安杰优推出siRNA设计合成服务助力科学研究-更高的干扰效率

如何设计有效的siRNA一直是当前RNAi研究的热点话题。基因抑制的有效性很大程度取决于目的基因序列的选择。

还在为siRNA设计烦恼？？？安杰优推出siRNA设计合成服务，经济的价位获得全球客户的好评。它采用自主专利的软件设计siRNA，并使用MALDI-TOF质谱进行检测，确保为用户提供高品质的siRNA产品。每个基因提供3条siRNA+负对照设计合成套餐，保证高效率基因敲除。

siRNA产品特色

• 可提供人、大鼠、小鼠所有基因的siRNA免费设计服务，包括非编码RNA的敲除

• 自主专利的siRNA设计软件，推荐的3条siRNA中，有2条能超过80%的mRNA敲除效率

• 可提供丰富的siRNA修饰方式

• 可提供多种已验证人基因siRNA

• 可提供高效的siRNALibraries

siRNA设计软件

v 全球领先技术：Turbo siRNA Designer专利siRNA设计软件

v  高效选择功能性siRNA：80%被测试siRNA表现出高于75%的敲除率，38%的siRNA表现出90%的敲除率

Turbo siRNA Designer专利系统能高效确认siRNA靶点，具有很高的成功率。
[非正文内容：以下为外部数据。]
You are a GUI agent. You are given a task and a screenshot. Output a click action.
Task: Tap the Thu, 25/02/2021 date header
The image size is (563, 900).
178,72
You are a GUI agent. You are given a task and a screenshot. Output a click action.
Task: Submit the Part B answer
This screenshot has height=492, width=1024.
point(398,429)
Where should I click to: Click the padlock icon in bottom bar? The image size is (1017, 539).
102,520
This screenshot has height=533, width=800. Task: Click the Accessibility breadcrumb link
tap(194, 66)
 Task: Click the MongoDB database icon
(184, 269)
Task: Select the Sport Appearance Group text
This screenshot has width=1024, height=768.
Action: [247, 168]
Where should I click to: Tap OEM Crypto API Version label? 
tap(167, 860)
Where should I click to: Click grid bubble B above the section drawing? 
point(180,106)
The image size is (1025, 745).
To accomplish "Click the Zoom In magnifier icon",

TurbosiRNA Designer的性能评估是通过设计数百个siRNA，经定量PCR检测其敲除效率来实现。与其他基于网络的设计软件相比，可以较高地预见能够进行有效基因敲除的功能性siRNA。值得注意的是：获得较低评分的siRNA大多是无功能的，表明无效的siRNA可被Turbo siRNA Designer有效淘汰（图1）

图1 利用Turbo siRNA Designer设计的siRNA,通过Northern blot和实时定量PCR分析敲除率。A为高评分的siRNA的敲除率，B为低评分的siRNA敲除率。

Control siRNAs

v  可提供阳性对照，阴性对照，荧光标记阴性对照siRNA

GAPDH阳性对照siRNA

图2 用100nm GAPDH和NC（阴性对照）siRNA转染Hela细胞，转染24小时后，从转染细胞中提取总RNA并用定量PCR和Northern blot检测。表明阳性对照GAPDH-siRNA可以高效率敲除GAPDHmRNA。

GFP阳性对照siRNA

图3 将Hela细胞置于24孔板中，同200ng的CMV-GFP质粒和10nM的GFP siRNA用转染试剂共转染。隔夜，GFP的表达水平用荧光显微镜进行观察。对比在NC-siRNA转染的细胞中出现明亮的荧光GFP，在GFP-siRNA处理的细胞中未探测到荧光，表明GFP-siRNA可以高效敲除GFP。